### Directions
Transcribe the data verbatim and drop its images.
Start of Task inputs
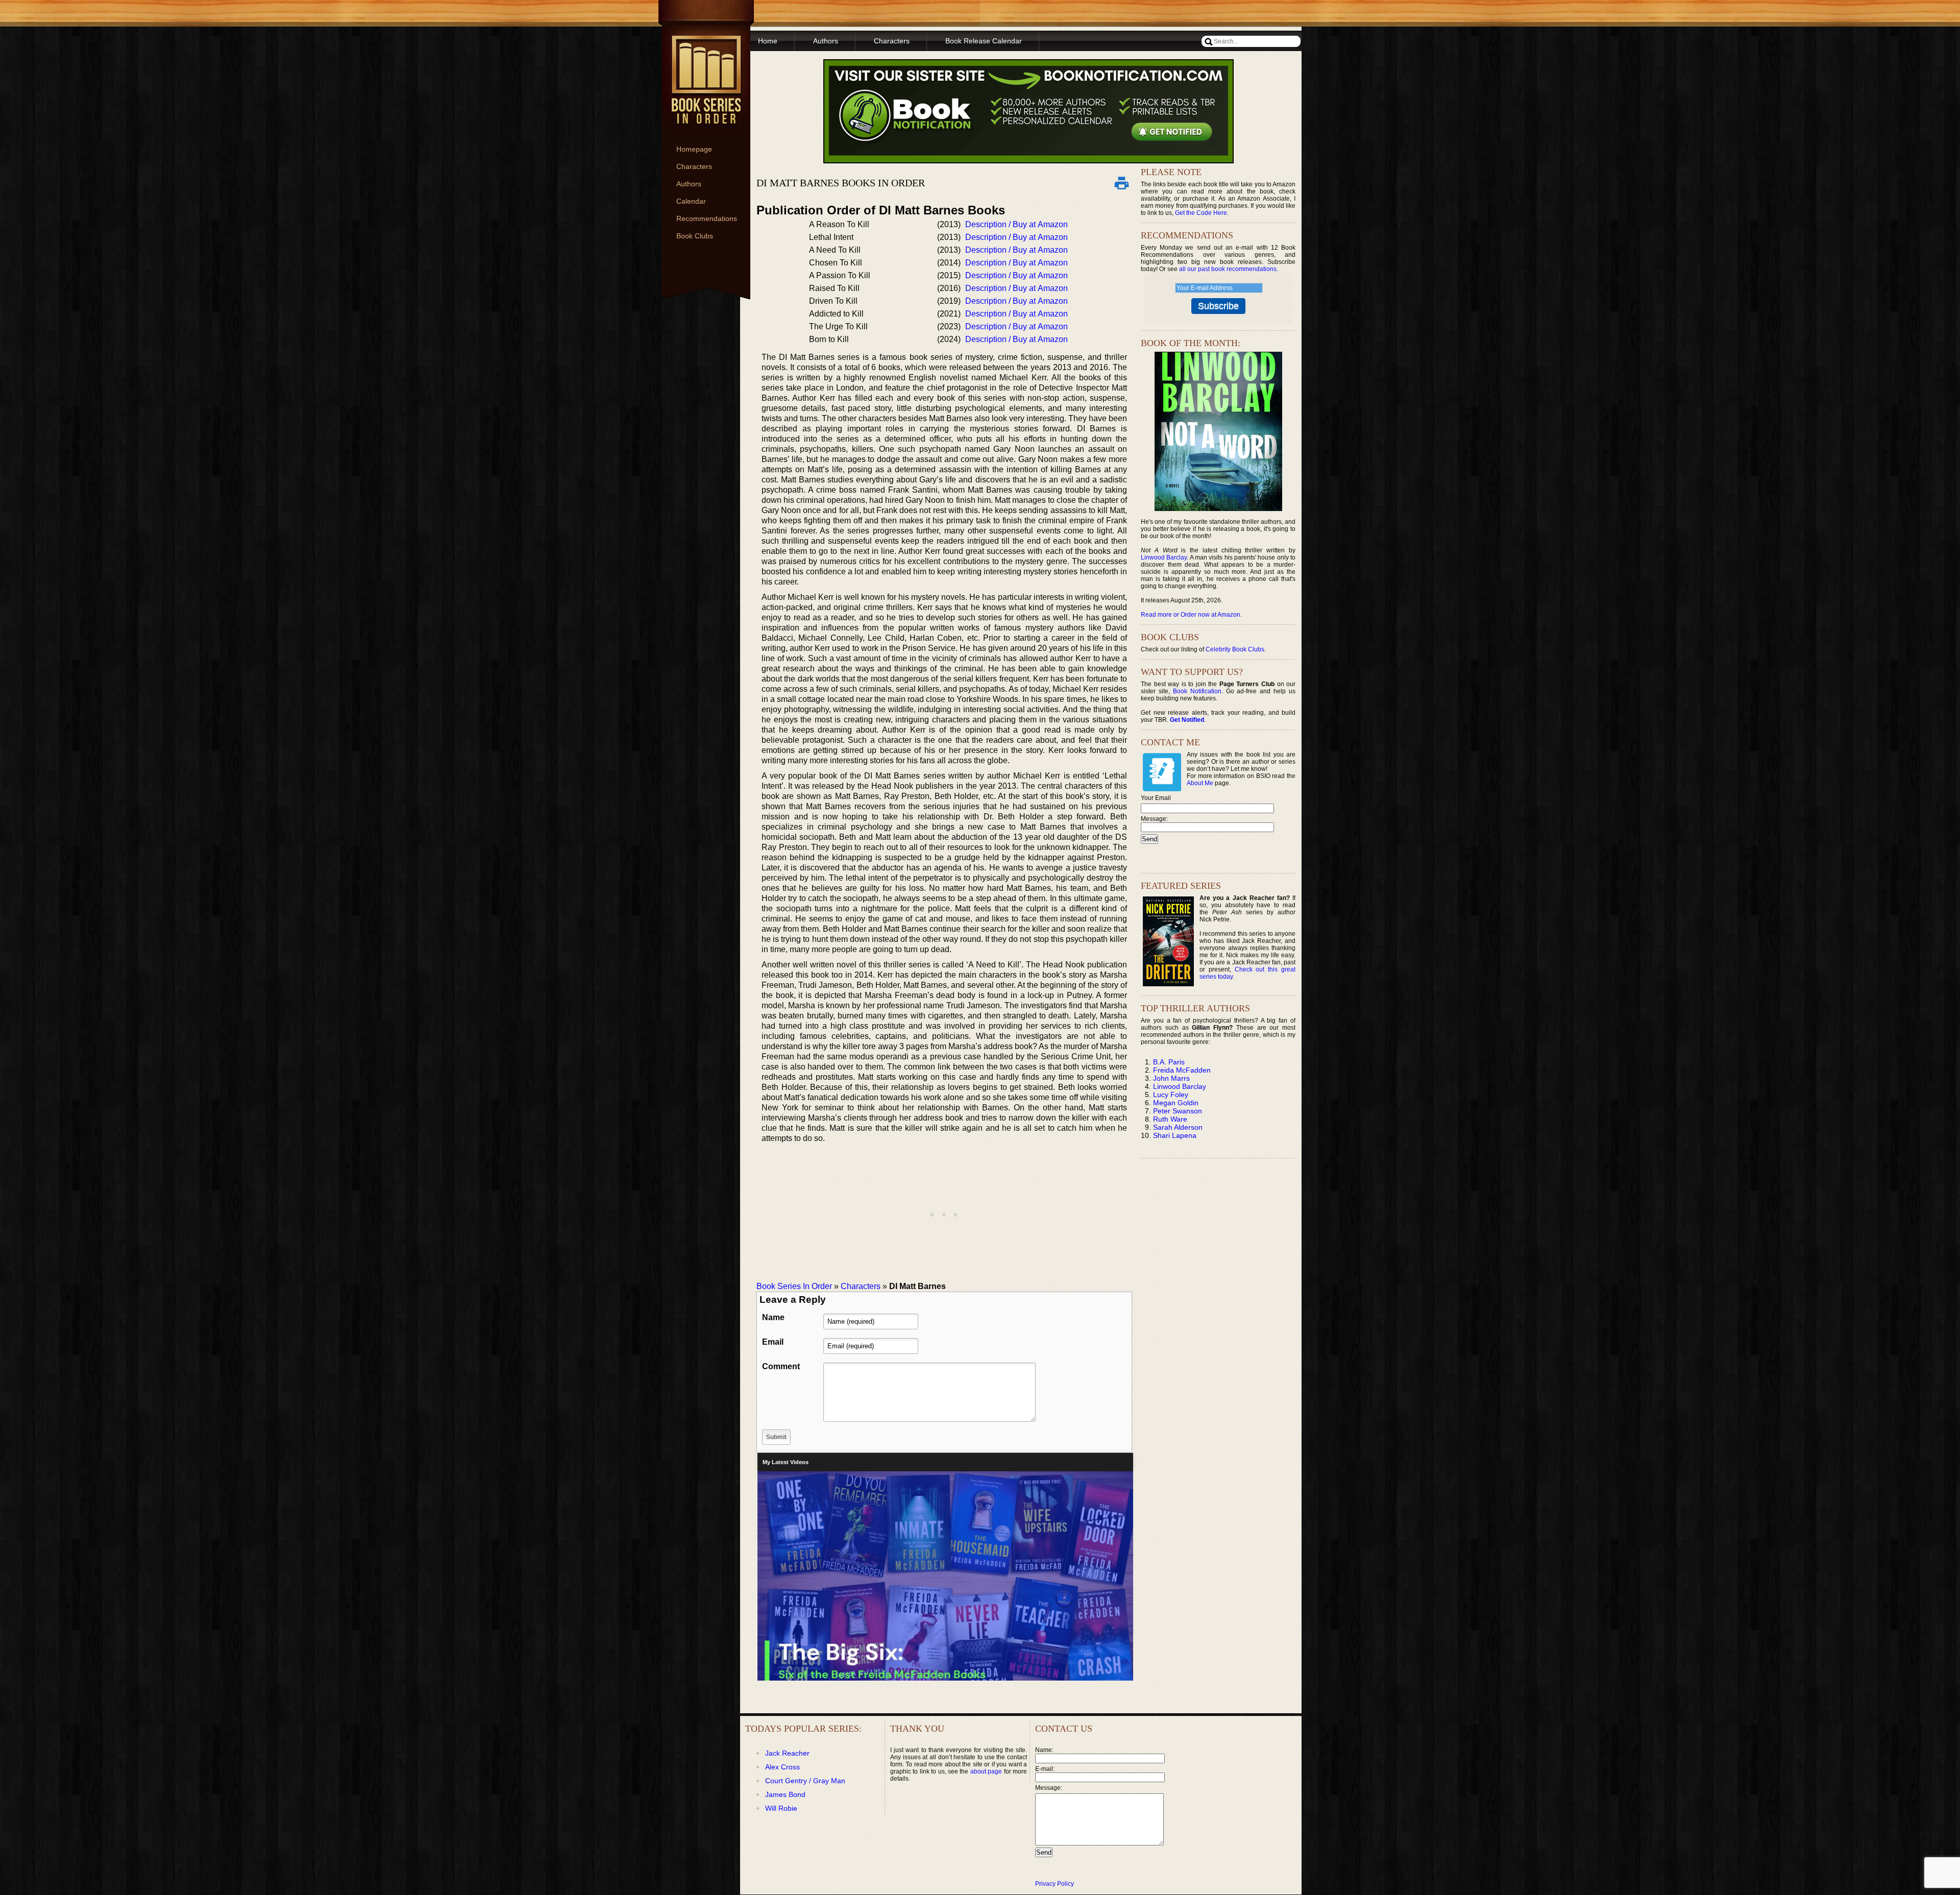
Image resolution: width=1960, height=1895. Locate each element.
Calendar (691, 201)
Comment (781, 1366)
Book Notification (1197, 691)
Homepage (694, 149)
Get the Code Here (1201, 212)
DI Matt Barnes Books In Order (840, 182)
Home (767, 41)
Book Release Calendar (983, 41)
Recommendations (706, 218)
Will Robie (781, 1808)
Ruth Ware (1170, 1119)
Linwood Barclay (1164, 557)
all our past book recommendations (1228, 269)
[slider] (944, 1675)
End of Task inputs
### Solution
Image resolution: width=1960, height=1895. Locate each element.
Calendar (691, 201)
Comment (781, 1366)
Book Notification (1197, 691)
Homepage (694, 149)
Get the Code Here (1201, 212)
DI Matt Barnes Books In Order (840, 182)
Home (767, 41)
Book Release Calendar (983, 41)
Recommendations (706, 218)
Will Robie (781, 1808)
Ruth Ware (1170, 1119)
Linwood Barclay (1164, 557)
all our past book recommendations (1228, 269)
[slider] (944, 1675)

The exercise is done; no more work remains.